Every line of the data below should be retyped exactly.

- [DATA]:
****************

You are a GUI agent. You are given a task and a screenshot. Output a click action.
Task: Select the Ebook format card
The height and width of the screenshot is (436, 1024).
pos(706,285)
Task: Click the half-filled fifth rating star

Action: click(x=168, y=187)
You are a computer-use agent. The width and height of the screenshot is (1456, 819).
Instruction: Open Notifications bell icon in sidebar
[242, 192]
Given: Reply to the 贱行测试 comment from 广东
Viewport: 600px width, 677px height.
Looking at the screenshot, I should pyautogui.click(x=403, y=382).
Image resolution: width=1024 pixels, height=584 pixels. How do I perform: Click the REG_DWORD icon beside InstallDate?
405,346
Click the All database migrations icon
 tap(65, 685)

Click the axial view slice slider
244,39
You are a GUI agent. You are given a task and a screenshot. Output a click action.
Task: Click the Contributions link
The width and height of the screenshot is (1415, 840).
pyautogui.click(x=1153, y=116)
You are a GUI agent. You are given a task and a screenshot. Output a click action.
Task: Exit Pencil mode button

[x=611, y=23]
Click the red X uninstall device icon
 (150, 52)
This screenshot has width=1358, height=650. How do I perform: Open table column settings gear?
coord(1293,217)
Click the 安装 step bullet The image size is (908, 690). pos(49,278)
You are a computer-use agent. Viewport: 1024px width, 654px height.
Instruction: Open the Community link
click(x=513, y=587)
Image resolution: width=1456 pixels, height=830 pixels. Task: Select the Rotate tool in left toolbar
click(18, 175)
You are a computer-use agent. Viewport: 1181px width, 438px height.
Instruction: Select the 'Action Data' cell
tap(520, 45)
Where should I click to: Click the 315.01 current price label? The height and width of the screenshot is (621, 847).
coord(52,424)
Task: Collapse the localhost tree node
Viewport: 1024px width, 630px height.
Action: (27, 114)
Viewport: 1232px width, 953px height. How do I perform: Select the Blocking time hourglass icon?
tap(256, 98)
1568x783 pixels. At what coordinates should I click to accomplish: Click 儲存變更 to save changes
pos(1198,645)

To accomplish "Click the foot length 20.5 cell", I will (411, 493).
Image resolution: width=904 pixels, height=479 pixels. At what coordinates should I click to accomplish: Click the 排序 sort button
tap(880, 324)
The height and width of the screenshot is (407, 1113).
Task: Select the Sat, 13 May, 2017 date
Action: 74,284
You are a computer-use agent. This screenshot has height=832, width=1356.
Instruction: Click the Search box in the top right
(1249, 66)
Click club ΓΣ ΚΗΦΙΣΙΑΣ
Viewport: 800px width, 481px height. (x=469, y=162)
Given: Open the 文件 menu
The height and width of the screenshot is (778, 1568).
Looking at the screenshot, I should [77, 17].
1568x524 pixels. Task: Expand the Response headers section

****************

- [ANSWER TO THE PROBLEM]:
You are a GUI agent. You are given a task and a screenshot. Output a click action.
Task: Select the Ebook format card
The height and width of the screenshot is (436, 1024).
pos(706,285)
Task: Click the half-filled fifth rating star

Action: click(x=168, y=187)
You are a computer-use agent. The width and height of the screenshot is (1456, 819).
Instruction: Open Notifications bell icon in sidebar
[242, 192]
Given: Reply to the 贱行测试 comment from 广东
Viewport: 600px width, 677px height.
Looking at the screenshot, I should pyautogui.click(x=403, y=382).
Image resolution: width=1024 pixels, height=584 pixels. How do I perform: Click the REG_DWORD icon beside InstallDate?
405,346
Click the All database migrations icon
 tap(65, 685)

Click the axial view slice slider
244,39
You are a GUI agent. You are given a task and a screenshot. Output a click action.
Task: Click the Contributions link
The width and height of the screenshot is (1415, 840).
pyautogui.click(x=1153, y=116)
You are a GUI agent. You are given a task and a screenshot. Output a click action.
Task: Exit Pencil mode button

[x=611, y=23]
Click the red X uninstall device icon
 (150, 52)
This screenshot has width=1358, height=650. How do I perform: Open table column settings gear?
coord(1293,217)
Click the 安装 step bullet The image size is (908, 690). pos(49,278)
You are a computer-use agent. Viewport: 1024px width, 654px height.
Instruction: Open the Community link
click(x=513, y=587)
Image resolution: width=1456 pixels, height=830 pixels. Task: Select the Rotate tool in left toolbar
click(18, 175)
You are a computer-use agent. Viewport: 1181px width, 438px height.
Instruction: Select the 'Action Data' cell
tap(520, 45)
Where should I click to: Click the 315.01 current price label? The height and width of the screenshot is (621, 847).
coord(52,424)
Task: Collapse the localhost tree node
Viewport: 1024px width, 630px height.
Action: (27, 114)
Viewport: 1232px width, 953px height. How do I perform: Select the Blocking time hourglass icon?
tap(256, 98)
1568x783 pixels. At what coordinates should I click to accomplish: Click 儲存變更 to save changes
pos(1198,645)

To accomplish "Click the foot length 20.5 cell", I will (411, 493).
Image resolution: width=904 pixels, height=479 pixels. At what coordinates should I click to accomplish: Click the 排序 sort button
tap(880, 324)
The height and width of the screenshot is (407, 1113).
Task: Select the Sat, 13 May, 2017 date
Action: 74,284
You are a computer-use agent. This screenshot has height=832, width=1356.
Instruction: Click the Search box in the top right
(1249, 66)
Click club ΓΣ ΚΗΦΙΣΙΑΣ
Viewport: 800px width, 481px height. (x=469, y=162)
Given: Open the 文件 menu
The height and width of the screenshot is (778, 1568).
Looking at the screenshot, I should [77, 17].
1568x524 pixels. Task: Expand the Response headers section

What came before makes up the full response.